INSTRUCTIONS FOR THE TASK
In the entries below, find the line with "Instruction: Click ブッチNEWS（ブッチニュース）" and print exactly every line from there up to and including the line with "has width=776, height=577.", with no other lines.
+---+
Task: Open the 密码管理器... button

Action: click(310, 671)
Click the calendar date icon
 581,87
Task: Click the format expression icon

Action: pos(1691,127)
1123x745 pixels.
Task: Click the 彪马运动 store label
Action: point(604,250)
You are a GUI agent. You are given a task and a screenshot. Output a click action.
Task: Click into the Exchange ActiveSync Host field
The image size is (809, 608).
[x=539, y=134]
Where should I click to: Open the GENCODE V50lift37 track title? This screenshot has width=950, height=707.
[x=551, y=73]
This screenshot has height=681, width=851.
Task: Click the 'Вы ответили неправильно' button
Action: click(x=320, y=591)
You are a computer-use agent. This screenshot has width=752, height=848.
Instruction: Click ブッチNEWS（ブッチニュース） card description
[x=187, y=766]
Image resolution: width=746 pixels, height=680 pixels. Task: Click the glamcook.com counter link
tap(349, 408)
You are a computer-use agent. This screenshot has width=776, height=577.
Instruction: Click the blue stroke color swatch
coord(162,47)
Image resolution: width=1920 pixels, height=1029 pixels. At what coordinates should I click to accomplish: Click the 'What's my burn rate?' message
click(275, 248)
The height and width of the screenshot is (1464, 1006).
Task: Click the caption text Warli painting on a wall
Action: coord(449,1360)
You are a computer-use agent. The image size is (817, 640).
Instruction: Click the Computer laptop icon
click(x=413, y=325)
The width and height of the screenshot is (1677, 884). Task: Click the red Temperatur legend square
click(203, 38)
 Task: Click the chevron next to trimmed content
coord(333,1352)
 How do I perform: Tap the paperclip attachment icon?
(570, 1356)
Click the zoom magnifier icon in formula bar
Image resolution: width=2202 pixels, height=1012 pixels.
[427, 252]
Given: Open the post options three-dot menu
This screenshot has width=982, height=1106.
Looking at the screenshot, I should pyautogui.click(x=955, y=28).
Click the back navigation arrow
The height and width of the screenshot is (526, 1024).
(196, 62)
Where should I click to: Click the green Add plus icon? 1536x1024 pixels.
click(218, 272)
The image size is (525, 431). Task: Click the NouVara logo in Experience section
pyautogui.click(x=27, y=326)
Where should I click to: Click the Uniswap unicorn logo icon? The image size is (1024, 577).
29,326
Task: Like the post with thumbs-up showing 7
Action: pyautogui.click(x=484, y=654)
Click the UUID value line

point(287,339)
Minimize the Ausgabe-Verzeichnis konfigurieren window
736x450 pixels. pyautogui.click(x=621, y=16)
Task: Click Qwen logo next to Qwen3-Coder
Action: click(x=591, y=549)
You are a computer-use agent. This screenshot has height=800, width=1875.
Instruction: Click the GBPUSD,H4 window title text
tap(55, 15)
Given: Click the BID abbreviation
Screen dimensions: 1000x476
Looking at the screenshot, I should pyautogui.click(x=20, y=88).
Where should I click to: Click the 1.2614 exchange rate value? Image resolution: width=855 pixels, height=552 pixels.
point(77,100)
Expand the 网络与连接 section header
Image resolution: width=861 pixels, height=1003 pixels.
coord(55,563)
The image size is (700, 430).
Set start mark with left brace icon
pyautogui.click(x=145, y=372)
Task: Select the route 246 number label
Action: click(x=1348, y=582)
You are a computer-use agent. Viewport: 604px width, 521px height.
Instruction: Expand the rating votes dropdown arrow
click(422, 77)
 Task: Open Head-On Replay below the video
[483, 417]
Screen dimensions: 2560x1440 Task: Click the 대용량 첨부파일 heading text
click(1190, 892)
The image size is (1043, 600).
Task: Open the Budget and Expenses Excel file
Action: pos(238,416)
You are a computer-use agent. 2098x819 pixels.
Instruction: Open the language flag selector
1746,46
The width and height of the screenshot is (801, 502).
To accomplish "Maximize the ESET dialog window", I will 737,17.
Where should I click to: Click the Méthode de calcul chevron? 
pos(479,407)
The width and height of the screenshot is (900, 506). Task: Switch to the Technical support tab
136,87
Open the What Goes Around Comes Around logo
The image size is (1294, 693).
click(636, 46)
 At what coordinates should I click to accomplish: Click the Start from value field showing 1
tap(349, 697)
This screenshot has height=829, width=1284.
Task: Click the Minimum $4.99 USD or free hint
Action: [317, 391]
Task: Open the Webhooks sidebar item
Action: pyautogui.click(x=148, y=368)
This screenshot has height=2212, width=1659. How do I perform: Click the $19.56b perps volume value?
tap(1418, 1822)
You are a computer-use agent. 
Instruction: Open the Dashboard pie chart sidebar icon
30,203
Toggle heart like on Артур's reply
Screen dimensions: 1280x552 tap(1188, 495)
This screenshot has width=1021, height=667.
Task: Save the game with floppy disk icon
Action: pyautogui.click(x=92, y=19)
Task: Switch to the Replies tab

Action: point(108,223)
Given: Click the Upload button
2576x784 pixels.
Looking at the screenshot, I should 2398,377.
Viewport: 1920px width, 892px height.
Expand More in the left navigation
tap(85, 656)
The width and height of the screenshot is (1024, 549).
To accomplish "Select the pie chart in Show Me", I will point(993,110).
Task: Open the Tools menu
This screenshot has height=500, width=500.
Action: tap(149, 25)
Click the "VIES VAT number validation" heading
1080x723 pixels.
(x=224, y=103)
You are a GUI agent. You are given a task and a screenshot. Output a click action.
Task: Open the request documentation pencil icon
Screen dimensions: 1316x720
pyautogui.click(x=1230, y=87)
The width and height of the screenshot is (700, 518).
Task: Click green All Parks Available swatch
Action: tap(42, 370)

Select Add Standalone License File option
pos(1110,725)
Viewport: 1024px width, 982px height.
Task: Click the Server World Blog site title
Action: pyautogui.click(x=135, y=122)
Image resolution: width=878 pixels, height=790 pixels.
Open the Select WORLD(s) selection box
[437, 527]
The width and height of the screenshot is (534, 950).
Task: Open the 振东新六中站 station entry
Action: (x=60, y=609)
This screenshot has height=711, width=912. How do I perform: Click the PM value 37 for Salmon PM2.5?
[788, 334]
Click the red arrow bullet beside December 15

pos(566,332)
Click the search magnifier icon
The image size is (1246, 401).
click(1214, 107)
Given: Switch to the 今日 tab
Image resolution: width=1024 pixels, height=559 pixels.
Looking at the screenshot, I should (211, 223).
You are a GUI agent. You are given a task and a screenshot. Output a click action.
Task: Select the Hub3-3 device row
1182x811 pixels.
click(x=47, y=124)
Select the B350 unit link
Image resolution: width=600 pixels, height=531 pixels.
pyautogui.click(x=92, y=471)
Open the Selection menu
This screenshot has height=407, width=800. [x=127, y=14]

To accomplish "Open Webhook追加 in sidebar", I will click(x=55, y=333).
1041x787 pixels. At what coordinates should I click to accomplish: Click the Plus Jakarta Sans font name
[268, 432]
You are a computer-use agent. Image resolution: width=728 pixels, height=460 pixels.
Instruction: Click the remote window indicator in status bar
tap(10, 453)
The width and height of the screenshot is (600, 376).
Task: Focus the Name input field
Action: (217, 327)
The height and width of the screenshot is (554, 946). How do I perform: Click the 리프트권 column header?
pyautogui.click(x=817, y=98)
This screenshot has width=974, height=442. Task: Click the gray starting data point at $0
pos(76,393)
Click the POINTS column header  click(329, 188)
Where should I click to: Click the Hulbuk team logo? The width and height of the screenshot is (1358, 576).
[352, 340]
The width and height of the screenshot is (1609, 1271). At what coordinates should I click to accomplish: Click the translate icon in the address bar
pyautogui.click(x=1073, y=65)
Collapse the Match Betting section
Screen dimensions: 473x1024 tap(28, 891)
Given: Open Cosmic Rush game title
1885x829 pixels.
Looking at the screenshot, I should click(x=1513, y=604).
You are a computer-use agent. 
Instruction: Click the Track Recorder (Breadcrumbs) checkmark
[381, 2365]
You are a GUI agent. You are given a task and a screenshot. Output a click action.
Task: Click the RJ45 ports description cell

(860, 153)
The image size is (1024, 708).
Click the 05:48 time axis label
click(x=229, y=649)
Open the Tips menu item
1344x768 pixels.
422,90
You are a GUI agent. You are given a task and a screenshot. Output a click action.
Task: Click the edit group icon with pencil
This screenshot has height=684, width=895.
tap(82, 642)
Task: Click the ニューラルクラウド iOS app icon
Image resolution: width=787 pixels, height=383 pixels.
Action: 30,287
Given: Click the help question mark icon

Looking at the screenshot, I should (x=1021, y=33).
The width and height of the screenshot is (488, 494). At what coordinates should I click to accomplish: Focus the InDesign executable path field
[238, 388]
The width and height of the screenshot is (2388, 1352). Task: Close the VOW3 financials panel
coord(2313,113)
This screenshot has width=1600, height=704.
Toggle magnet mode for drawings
+---+
WORKED SOLUTION
Instruction: Click ブッチNEWS（ブッチニュース） card description
[x=187, y=766]
Image resolution: width=746 pixels, height=680 pixels. Task: Click the glamcook.com counter link
tap(349, 408)
You are a computer-use agent. This screenshot has width=776, height=577.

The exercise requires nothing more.